Six Palestinian security prisoners escape Israeli jail through the tunnel
The men are believed to have dug a hole in the floor of their cell at Gilboa prison, then crawled through a cavity and tunnelled beneath the outer wall. Officials were alerted by farmers who noticed them running through fields. The fugitives include a former leader of the Al-Aqsa Martyrs' Brigade and five Islamic Jihad members.
An Israel Prison Service official described the escape as "a major security and intelligence failure". Palestinian militant groups hailed it as "heroic".The alarm was raised at Gilboa Prison, a high-security facility in northern Israel known as "The Safe", when authorities received reports from local farmers about "suspicious figures" in nearby agricultural fields.
When prison staff carried out a headcount at 04:00 (01:00 GMT), they found six missing inmates. The Palestinians are believed to have made their way out of the cell that they shared by digging a hole in their bathroom floor. The Jerusalem Post reported that they had used a rusty spoon that they hid behind a poster.
The hole led to a hollow space underneath the prison created during the facility's construction when piles were sunk into the ground. An Israeli police commander described it as a "structural flaw".The inmates are believed to have moved through the space to reach the prison's outer wall, then dug a tunnel that emerged in the middle of a dirt road just outside.
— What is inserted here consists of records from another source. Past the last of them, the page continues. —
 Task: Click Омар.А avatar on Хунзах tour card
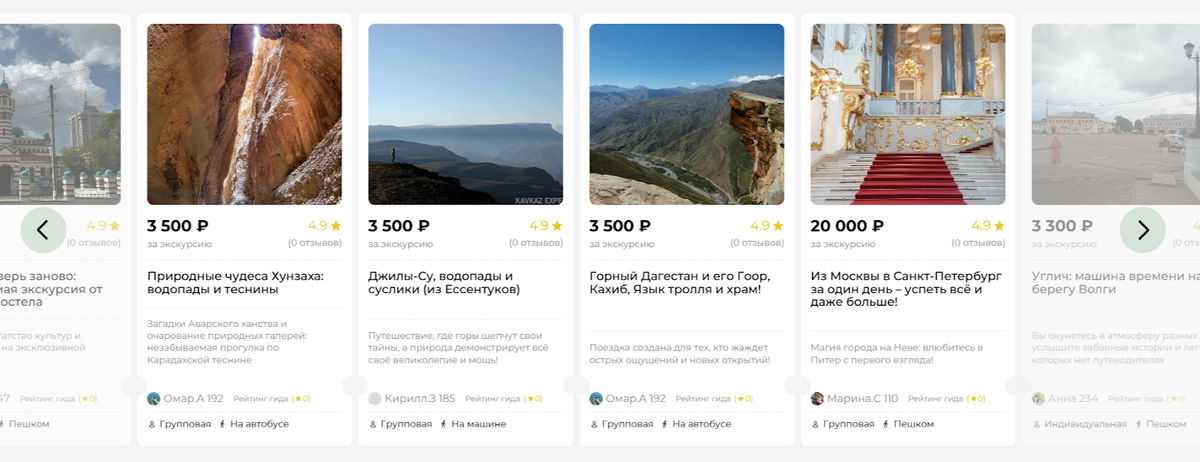point(154,398)
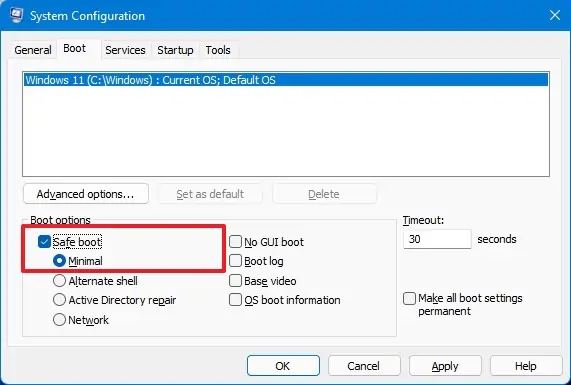This screenshot has width=571, height=385.
Task: Check Make all boot settings permanent
Action: [x=409, y=298]
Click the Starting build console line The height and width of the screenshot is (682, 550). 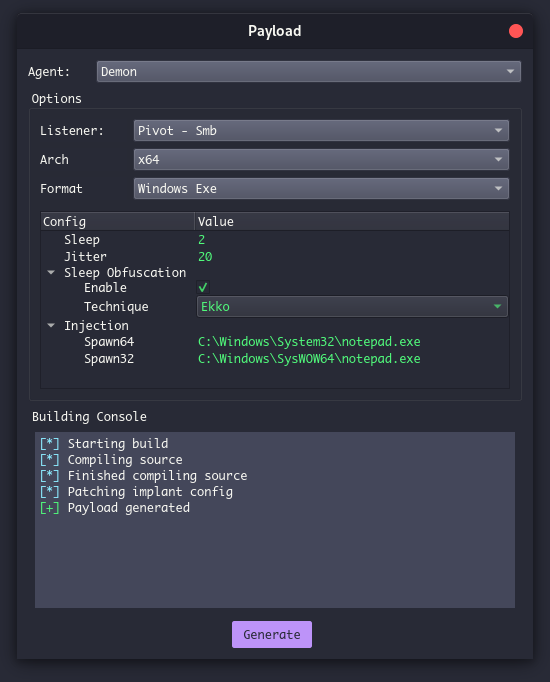tap(104, 444)
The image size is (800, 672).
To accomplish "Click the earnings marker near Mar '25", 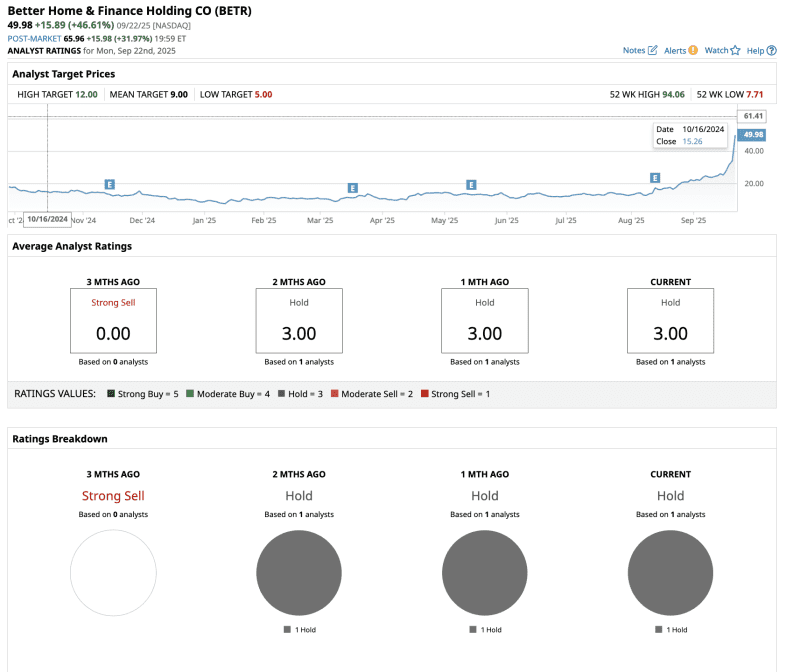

The Shin Bet security service said it believed the prisoners had been in contact with people outside the prison using a smuggled mobile phone and that they had been picked up in a car. The six fugitives include Zakaria Zubeidi, a former commander of the Palestinian militant group Al-Aqsa Martyrs' Brigade in the West Bank city of Jenin, and five members of Islamic Jihad.
Four of the Islamic Jihad members served life sentences after being convicted of planning or carrying out attacks that killed Israelis. At the same time, the fifth had been held without charge for two years under a so-called administrative detention order, according to Israeli media.
Israeli forces arrested Zubeidi in 2019 on suspicion of involvement in several shooting attacks, and is currently standing trial. Israeli border police and army troops involved in the search have reportedly set up roadblocks to stop the men from reaching the nearby occupied West Bank or Jordan, which is about 14km (nine miles) to the east of Gilboa prison.
Israeli Prime Minister Naftali Bennett spoke to Public Security Minister Omer Bar-Lev and "emphasised that this is a grave incident that requires an across-the-board effort by the security forces" to find the fugitives.
Islamic Jihad described the jailbreak as "heroic" and said it would "shock the Israeli defence system". In contrast, Hamas spokesman Fawzi Barhoum said it was a "great victory" that proves "the will and determination of our brave soldiers inside the prisons of the enemy cannot be defeated".